Task description – Rewrite the lines of the records below as a JSON list of strings, one string per line and no blank lines, starting with the line that contains "Click the now-playing track title in player" and running through the end of the records, both ends included. Leave the pictures out of the answer.

Records from a collection:
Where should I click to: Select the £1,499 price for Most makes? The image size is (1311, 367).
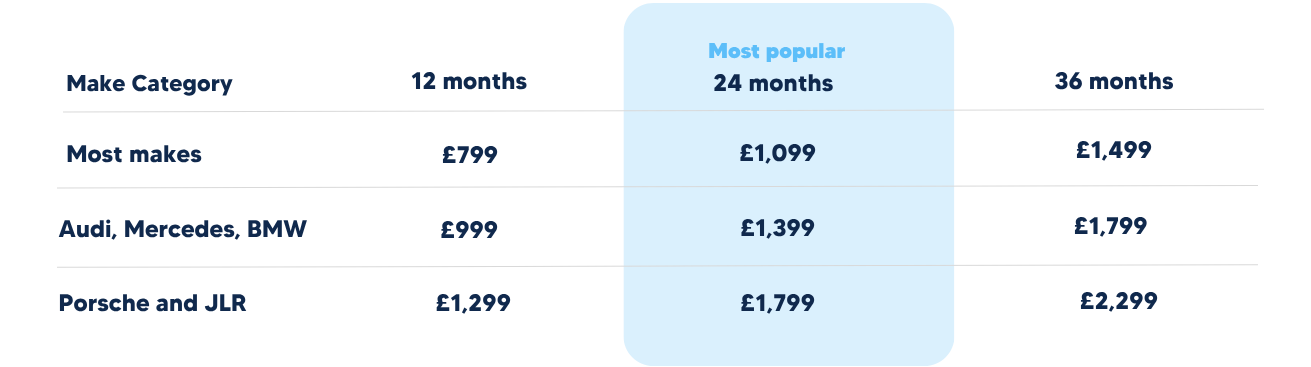[1114, 151]

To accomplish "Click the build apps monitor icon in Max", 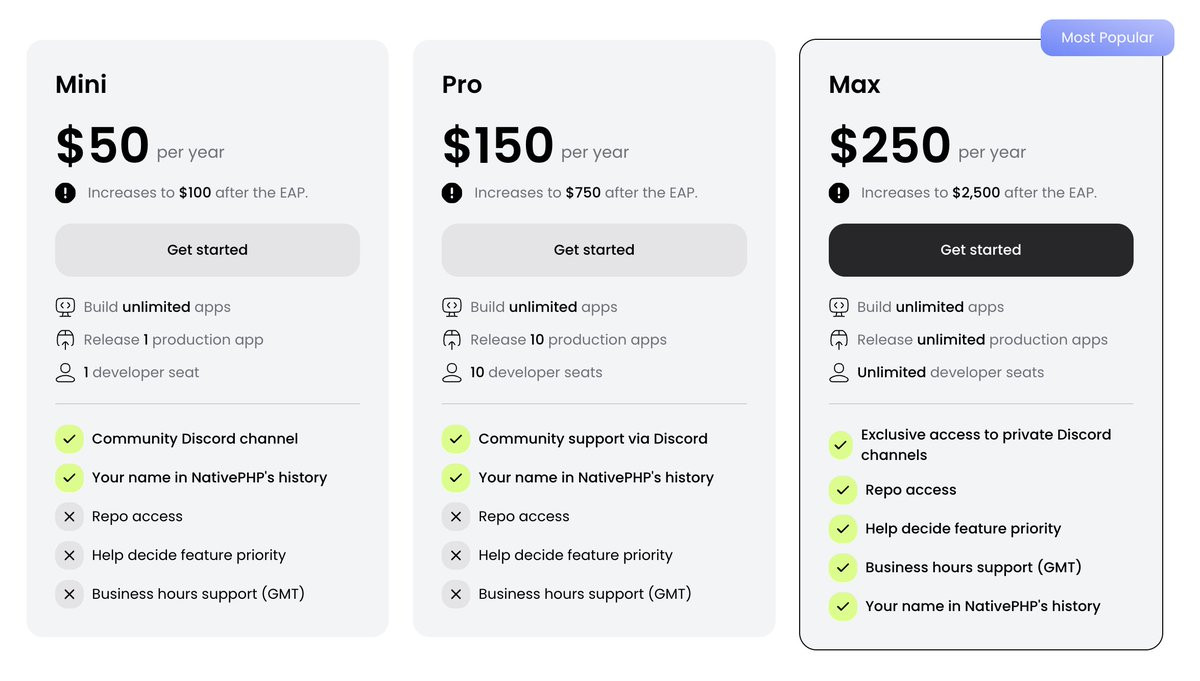I will pos(839,307).
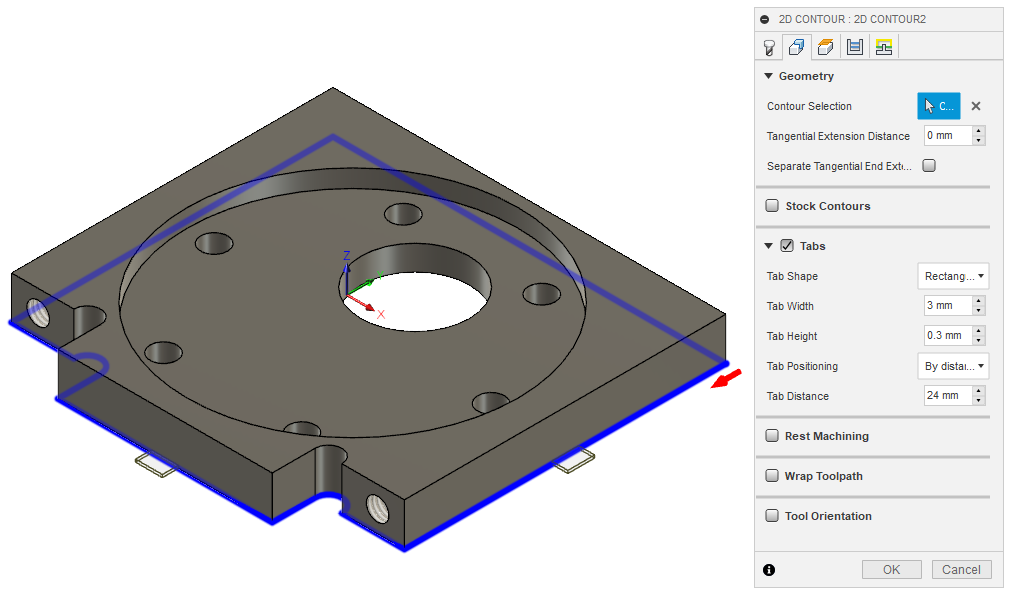
Task: Cancel the 2D Contour operation
Action: (x=961, y=569)
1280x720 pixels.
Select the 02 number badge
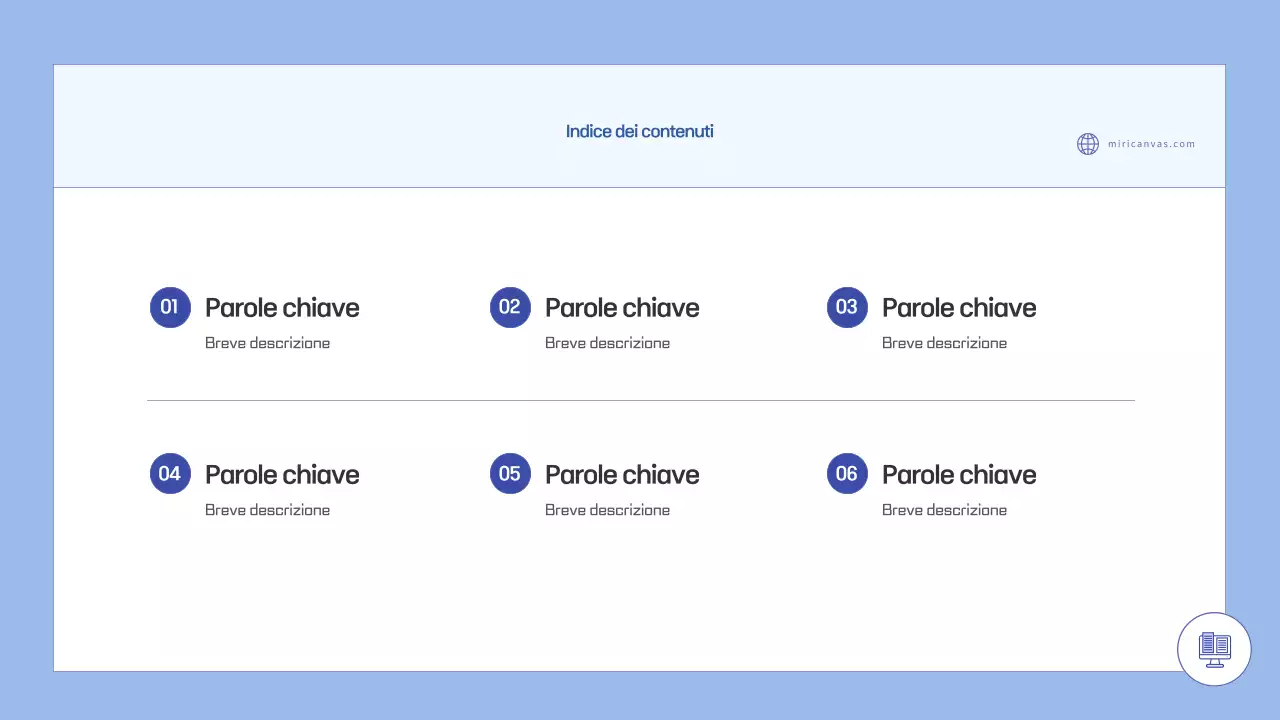[510, 307]
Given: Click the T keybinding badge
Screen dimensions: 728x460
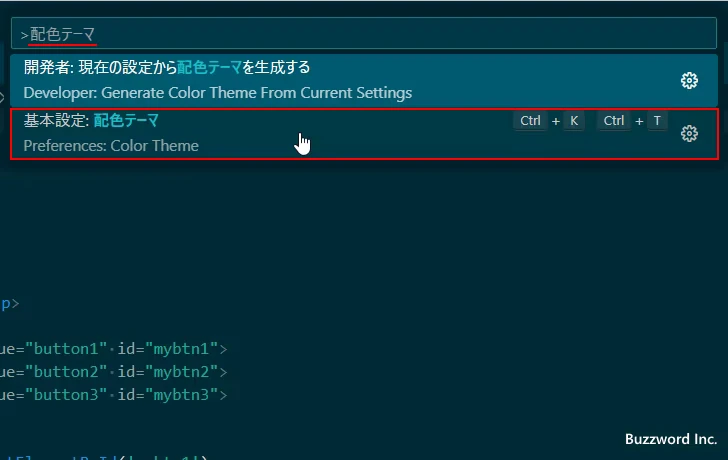Looking at the screenshot, I should point(657,121).
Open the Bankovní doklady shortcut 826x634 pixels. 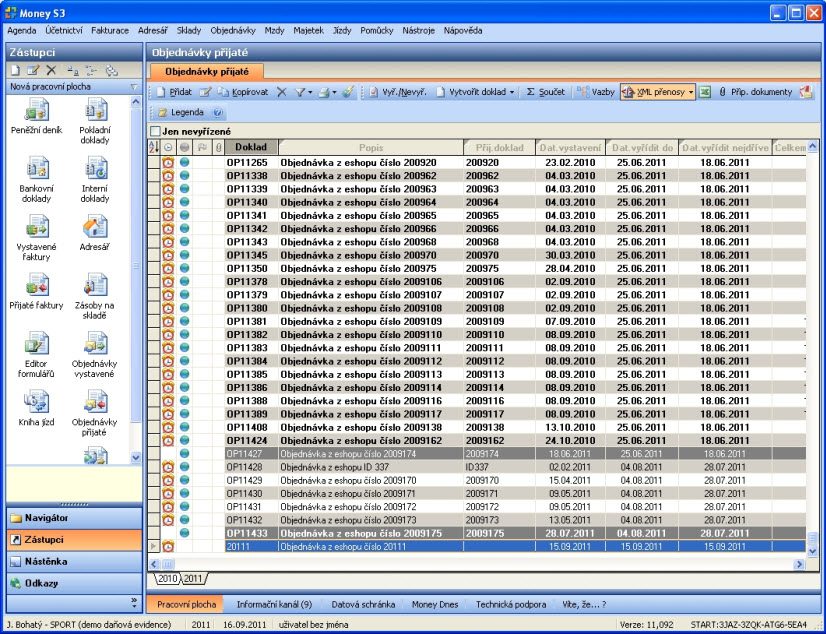point(36,169)
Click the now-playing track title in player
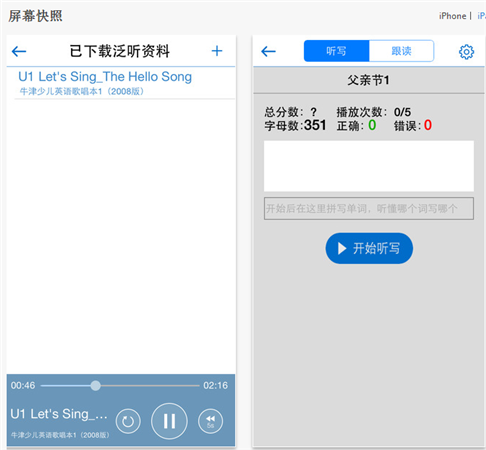 coord(59,414)
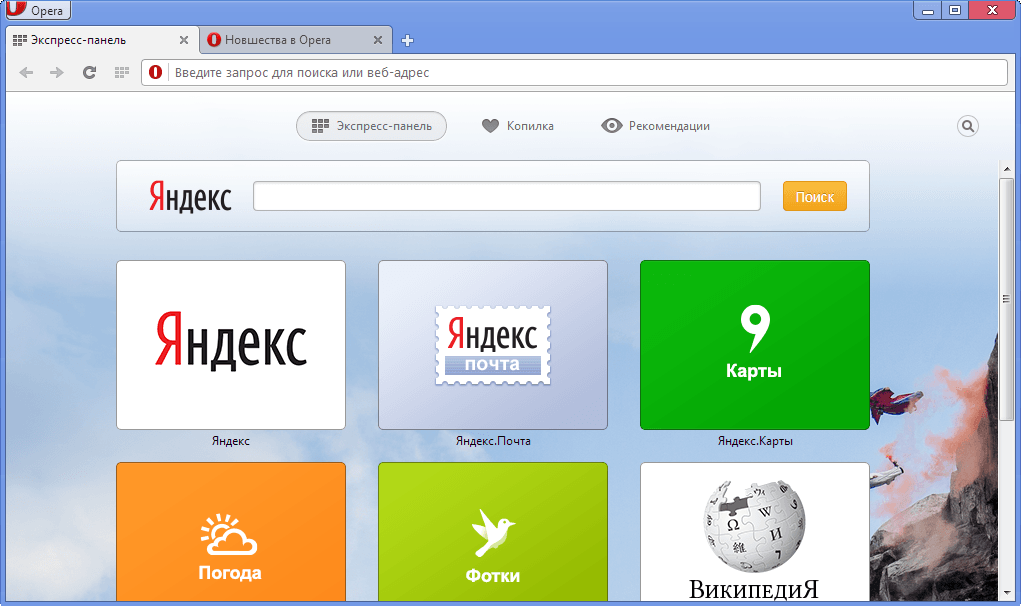Open the Рекомендации section

tap(655, 126)

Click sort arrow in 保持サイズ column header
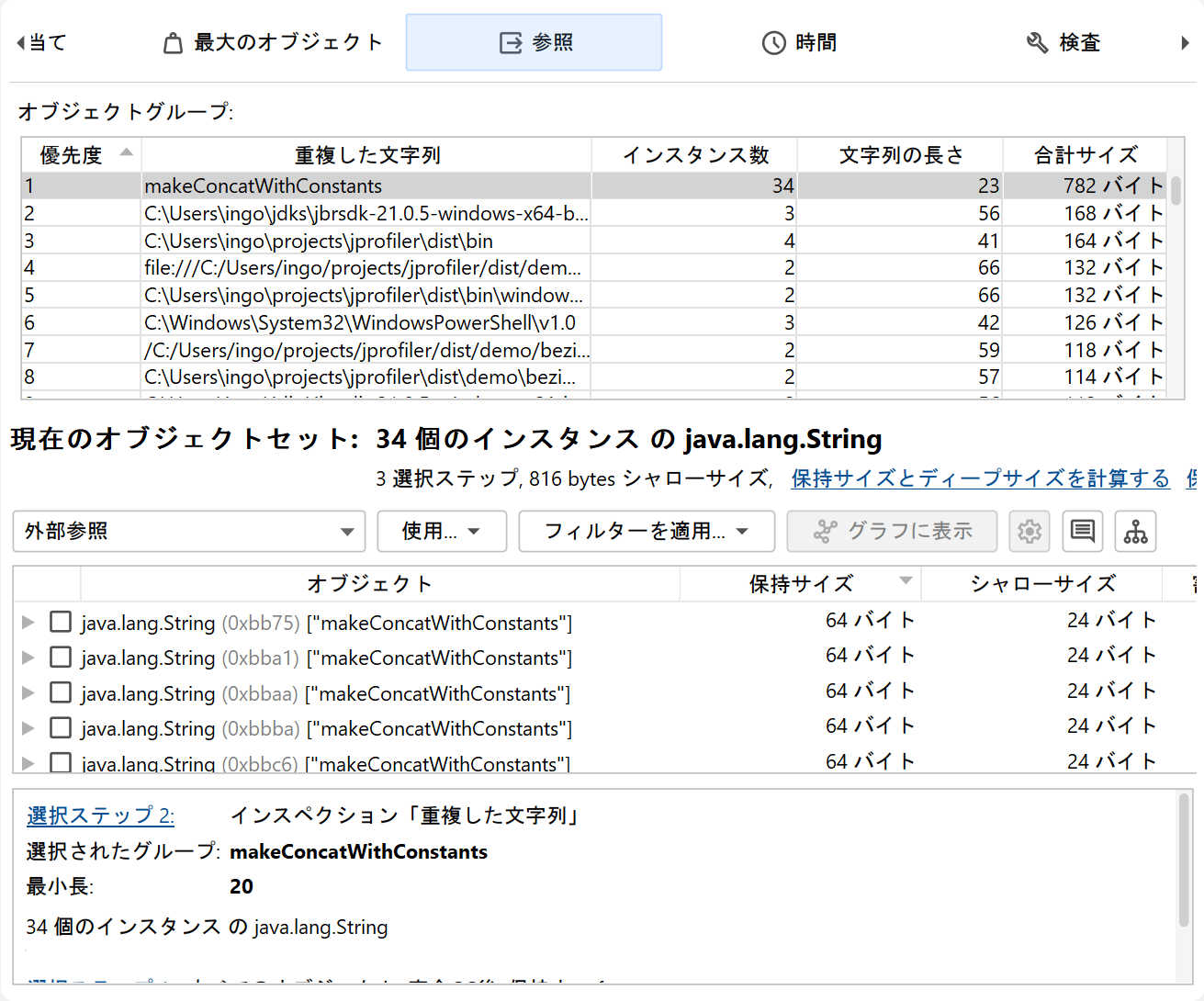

Written answer –
[
  "Click the now-playing track title in player",
  " coord(59,414)",
  "Open the Рекомендации section",
  "tap(655, 126)",
  "Click sort arrow in 保持サイズ column header"
]